===== INPUT MATERIAL =====

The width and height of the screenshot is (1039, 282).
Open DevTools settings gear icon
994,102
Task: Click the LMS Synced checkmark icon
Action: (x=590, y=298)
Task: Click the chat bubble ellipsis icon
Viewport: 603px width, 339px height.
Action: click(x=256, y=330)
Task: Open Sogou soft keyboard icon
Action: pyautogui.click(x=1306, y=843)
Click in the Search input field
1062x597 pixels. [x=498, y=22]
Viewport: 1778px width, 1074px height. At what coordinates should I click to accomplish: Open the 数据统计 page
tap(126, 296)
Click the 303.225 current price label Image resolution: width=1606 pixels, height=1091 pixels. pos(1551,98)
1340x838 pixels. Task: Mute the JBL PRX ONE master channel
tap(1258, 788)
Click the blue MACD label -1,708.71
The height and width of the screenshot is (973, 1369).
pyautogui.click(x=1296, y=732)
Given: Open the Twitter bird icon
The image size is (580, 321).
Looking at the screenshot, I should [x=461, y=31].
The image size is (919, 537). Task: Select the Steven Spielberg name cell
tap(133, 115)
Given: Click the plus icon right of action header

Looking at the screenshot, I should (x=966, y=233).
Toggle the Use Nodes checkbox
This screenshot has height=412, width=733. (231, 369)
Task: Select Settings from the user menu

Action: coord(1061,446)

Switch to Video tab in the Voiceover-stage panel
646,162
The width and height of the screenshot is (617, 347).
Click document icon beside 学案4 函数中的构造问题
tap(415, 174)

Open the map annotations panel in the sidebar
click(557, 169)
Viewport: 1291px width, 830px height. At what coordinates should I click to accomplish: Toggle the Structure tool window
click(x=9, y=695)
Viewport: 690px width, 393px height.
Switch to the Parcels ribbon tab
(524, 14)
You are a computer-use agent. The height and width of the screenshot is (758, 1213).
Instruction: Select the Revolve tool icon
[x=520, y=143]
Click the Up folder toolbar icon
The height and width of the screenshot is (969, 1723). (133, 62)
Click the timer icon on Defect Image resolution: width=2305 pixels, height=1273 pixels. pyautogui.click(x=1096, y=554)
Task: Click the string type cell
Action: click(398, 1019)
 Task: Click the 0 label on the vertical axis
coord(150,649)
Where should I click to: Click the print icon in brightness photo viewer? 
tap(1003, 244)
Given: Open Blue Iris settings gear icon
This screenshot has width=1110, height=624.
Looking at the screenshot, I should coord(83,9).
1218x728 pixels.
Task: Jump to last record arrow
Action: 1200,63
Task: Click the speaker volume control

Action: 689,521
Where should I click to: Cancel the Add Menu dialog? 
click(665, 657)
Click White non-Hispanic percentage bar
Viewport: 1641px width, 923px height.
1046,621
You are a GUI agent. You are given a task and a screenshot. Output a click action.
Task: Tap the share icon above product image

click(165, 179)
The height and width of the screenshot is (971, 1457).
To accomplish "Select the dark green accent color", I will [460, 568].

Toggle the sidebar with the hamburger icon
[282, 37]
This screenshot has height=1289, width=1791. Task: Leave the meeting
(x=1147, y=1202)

=====

TASK GOAL:
Full transcription, please: every entry, exactly as written.

WRITTEN ANSWER:
The width and height of the screenshot is (1039, 282).
Open DevTools settings gear icon
994,102
Task: Click the LMS Synced checkmark icon
Action: (x=590, y=298)
Task: Click the chat bubble ellipsis icon
Viewport: 603px width, 339px height.
Action: click(x=256, y=330)
Task: Open Sogou soft keyboard icon
Action: pyautogui.click(x=1306, y=843)
Click in the Search input field
1062x597 pixels. [x=498, y=22]
Viewport: 1778px width, 1074px height. At what coordinates should I click to accomplish: Open the 数据统计 page
tap(126, 296)
Click the 303.225 current price label Image resolution: width=1606 pixels, height=1091 pixels. pos(1551,98)
1340x838 pixels. Task: Mute the JBL PRX ONE master channel
tap(1258, 788)
Click the blue MACD label -1,708.71
The height and width of the screenshot is (973, 1369).
pyautogui.click(x=1296, y=732)
Given: Open the Twitter bird icon
The image size is (580, 321).
Looking at the screenshot, I should [x=461, y=31].
The image size is (919, 537). Task: Select the Steven Spielberg name cell
tap(133, 115)
Given: Click the plus icon right of action header

Looking at the screenshot, I should (x=966, y=233).
Toggle the Use Nodes checkbox
This screenshot has height=412, width=733. (231, 369)
Task: Select Settings from the user menu

Action: coord(1061,446)

Switch to Video tab in the Voiceover-stage panel
646,162
The width and height of the screenshot is (617, 347).
Click document icon beside 学案4 函数中的构造问题
tap(415, 174)

Open the map annotations panel in the sidebar
click(557, 169)
Viewport: 1291px width, 830px height. At what coordinates should I click to accomplish: Toggle the Structure tool window
click(x=9, y=695)
Viewport: 690px width, 393px height.
Switch to the Parcels ribbon tab
(524, 14)
You are a computer-use agent. The height and width of the screenshot is (758, 1213).
Instruction: Select the Revolve tool icon
[x=520, y=143]
Click the Up folder toolbar icon
The height and width of the screenshot is (969, 1723). (133, 62)
Click the timer icon on Defect Image resolution: width=2305 pixels, height=1273 pixels. pyautogui.click(x=1096, y=554)
Task: Click the string type cell
Action: click(398, 1019)
 Task: Click the 0 label on the vertical axis
coord(150,649)
Where should I click to: Click the print icon in brightness photo viewer? 
tap(1003, 244)
Given: Open Blue Iris settings gear icon
This screenshot has width=1110, height=624.
Looking at the screenshot, I should coord(83,9).
1218x728 pixels.
Task: Jump to last record arrow
Action: 1200,63
Task: Click the speaker volume control

Action: 689,521
Where should I click to: Cancel the Add Menu dialog? 
click(665, 657)
Click White non-Hispanic percentage bar
Viewport: 1641px width, 923px height.
1046,621
You are a GUI agent. You are given a task and a screenshot. Output a click action.
Task: Tap the share icon above product image

click(165, 179)
The height and width of the screenshot is (971, 1457).
To accomplish "Select the dark green accent color", I will [460, 568].

Toggle the sidebar with the hamburger icon
[282, 37]
This screenshot has height=1289, width=1791. Task: Leave the meeting
(x=1147, y=1202)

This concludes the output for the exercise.